**REQUIREMENT**
Your copy should run exactly from the line containing "Task: Open the blue File tab in Word" to the last line of the entries below, and it should include no pictures.

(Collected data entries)
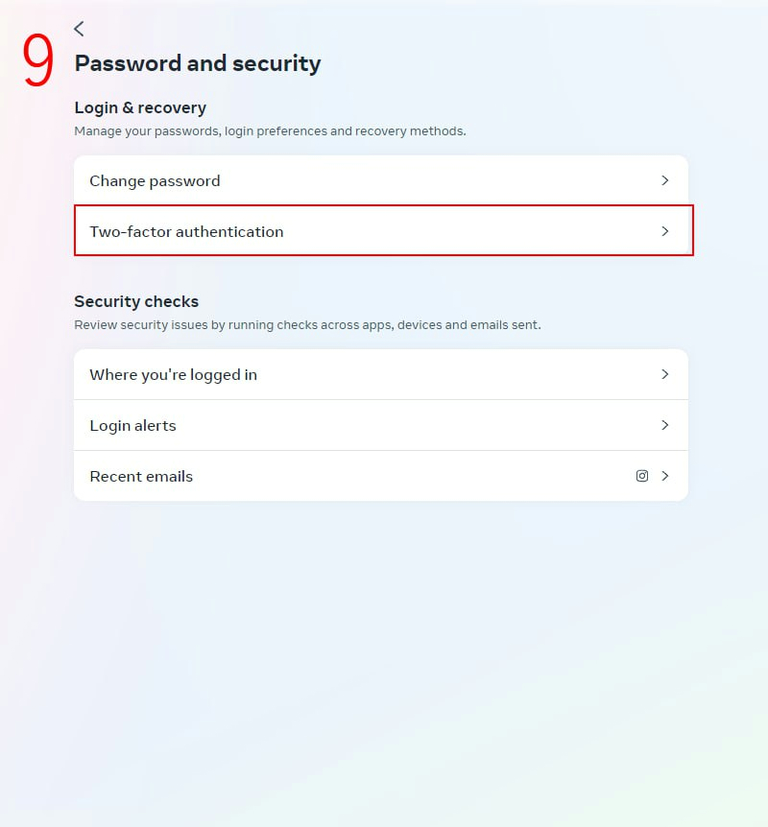Click the Security checks section heading
The width and height of the screenshot is (768, 827).
pyautogui.click(x=136, y=302)
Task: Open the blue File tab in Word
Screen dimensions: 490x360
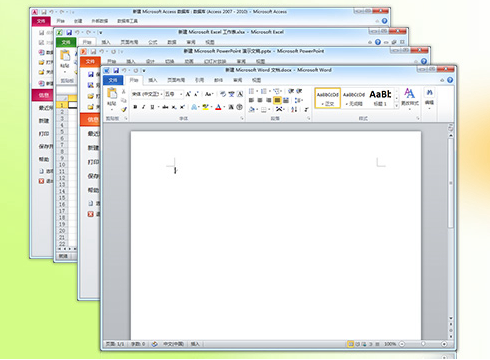Action: tap(113, 80)
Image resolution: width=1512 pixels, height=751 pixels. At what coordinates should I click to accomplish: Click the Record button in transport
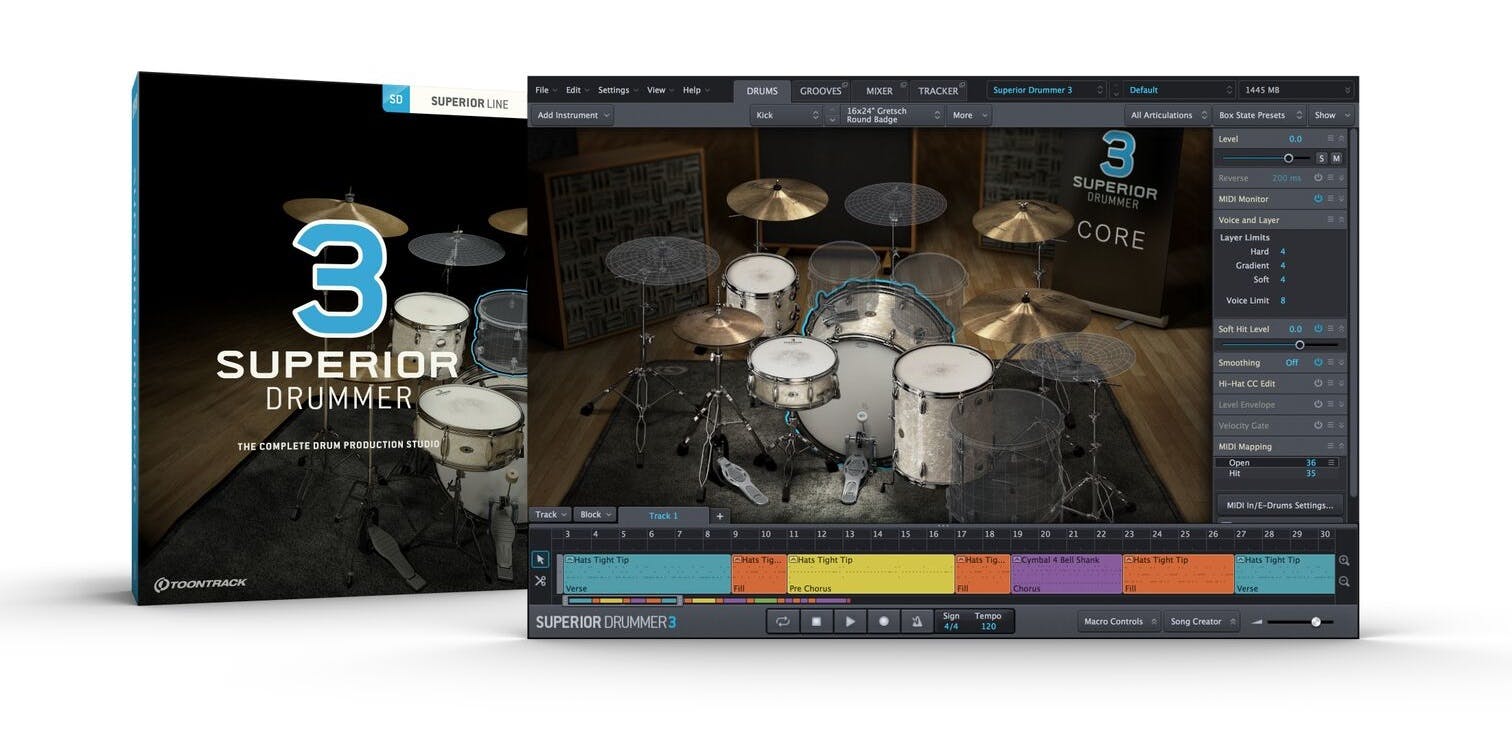coord(883,621)
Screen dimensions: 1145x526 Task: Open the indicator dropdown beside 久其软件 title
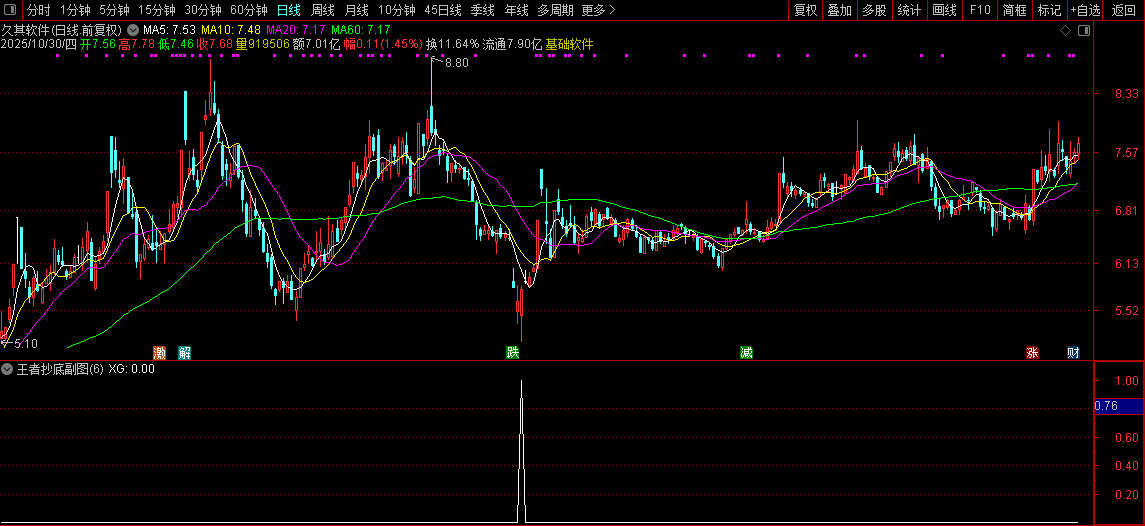(132, 31)
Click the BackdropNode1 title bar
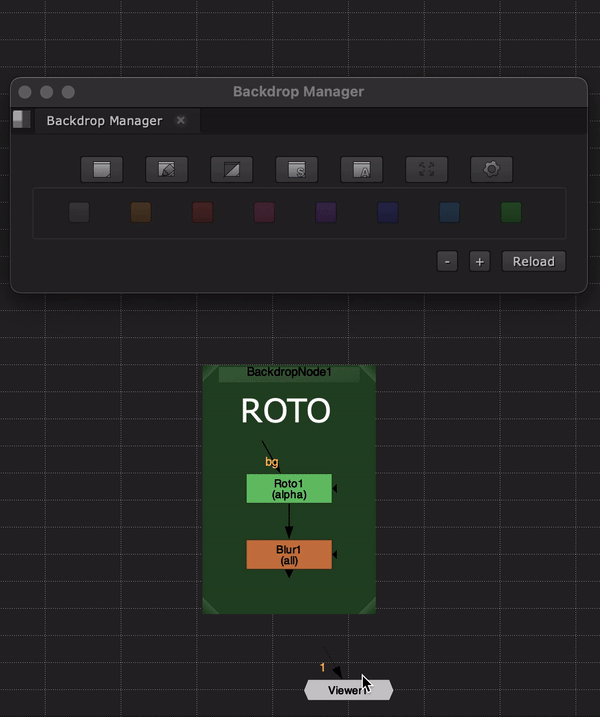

**OUTPUT BELOW**
Task: Open the blue File tab in Word
Screen dimensions: 490x360
Action: tap(113, 80)
Image resolution: width=1512 pixels, height=751 pixels. At what coordinates should I click to accomplish: Click the Record button in transport
coord(883,621)
Screen dimensions: 1145x526 Task: Open the indicator dropdown beside 久其软件 title
(132, 31)
Click the BackdropNode1 title bar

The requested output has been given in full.